After every period of exercise, it is essential to replenish the body with all the lost energy and allow it to recover. An athlete may need to be rehydrated with fluids, require restoring of carbohydrates in muscles and even need protein for muscle recovery and regeneration. Dairy products like milk, fruit milkshakes and yoghurt can help contribute to these goals as they are full of all the valuable nutrients.
An athlete needs effective rehydration to replace the sweat lost. The quantity of fluid required depends on the type of exercise and the environment. Electrolyte-containing fluids help ensure that the fluid is retained more effectively by the body. Dairy products like milk, yoghurt, buttermilk and custard are a great source of water and electrolytes. The sodium concentration of milk is naturally higher that of sports drinks. Milk and its flavoured counterparts offer additional nutrients that may help the body retain fluid.
2. Restoring Carbs
Exercises consume our body’s energy stores so there is a need to restore the carbohydrate levels in the liver and the muscles. Sweetened dairy products, like flavoured milk, dairy desserts and yoghurts provide carbohydrates besides many other essential nutrients.
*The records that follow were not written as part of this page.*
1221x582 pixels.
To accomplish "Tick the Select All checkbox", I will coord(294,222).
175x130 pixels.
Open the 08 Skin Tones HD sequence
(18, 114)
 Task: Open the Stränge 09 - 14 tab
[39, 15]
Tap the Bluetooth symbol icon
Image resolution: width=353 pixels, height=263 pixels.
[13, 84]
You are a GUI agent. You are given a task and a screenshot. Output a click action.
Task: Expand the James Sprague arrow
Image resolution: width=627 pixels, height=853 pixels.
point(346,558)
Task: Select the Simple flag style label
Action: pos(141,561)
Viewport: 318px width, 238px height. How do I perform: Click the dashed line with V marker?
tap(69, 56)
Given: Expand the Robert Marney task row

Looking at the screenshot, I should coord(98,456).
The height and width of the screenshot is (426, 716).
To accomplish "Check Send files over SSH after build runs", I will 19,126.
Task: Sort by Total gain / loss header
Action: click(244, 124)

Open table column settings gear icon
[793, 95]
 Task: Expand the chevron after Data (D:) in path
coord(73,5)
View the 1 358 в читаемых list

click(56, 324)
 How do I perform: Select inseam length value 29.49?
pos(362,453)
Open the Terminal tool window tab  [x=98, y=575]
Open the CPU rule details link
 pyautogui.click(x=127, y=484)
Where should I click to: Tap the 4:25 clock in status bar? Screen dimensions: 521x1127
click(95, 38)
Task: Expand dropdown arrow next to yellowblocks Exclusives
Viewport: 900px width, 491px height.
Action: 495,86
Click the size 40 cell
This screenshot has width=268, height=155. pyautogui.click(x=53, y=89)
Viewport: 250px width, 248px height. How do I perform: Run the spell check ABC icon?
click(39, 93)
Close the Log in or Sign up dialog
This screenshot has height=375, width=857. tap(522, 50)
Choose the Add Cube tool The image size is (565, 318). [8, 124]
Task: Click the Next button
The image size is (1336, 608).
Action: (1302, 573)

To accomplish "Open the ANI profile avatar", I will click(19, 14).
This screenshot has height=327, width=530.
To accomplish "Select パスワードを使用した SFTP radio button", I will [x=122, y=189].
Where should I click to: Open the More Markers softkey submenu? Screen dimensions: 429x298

Either as a part of a meal or as a snack, dairy products should not be missed out upon for restoring the carbs because:
• They are easy to consume and widely available.
• Their energy content can be altered as per the needs of the athlete by going for different choices (low-fat or high-fat products).
• Apart from carbohydrates, they also contain other essential vitamins and minerals including calcium, iodine, vitamin B12 and potassium.
3. Muscle Regeneration
After exercise, muscle tissues undergo repair and adaptation, and consuming high-quality protein helps speed up this process. Studies have suggested that the optimal serving of high-quality protein needed to enhance muscle strength and function following resistance exercise and endurance events is 20–25 g of protein. And it is no big surprise that dairy products are among the best sources of protein. 600ml of flavoured milk or half cup low fat cottage cheese, Paneer, soymilk, tofu are sufficient to fulfil this need.
So if you nurture the dreams of achieving the fitness level of athlete-standard, don’t give up on them! A lot of practice, a proper diet and a good deal of dairy is all it will take to fulfil your desire. Best of luck!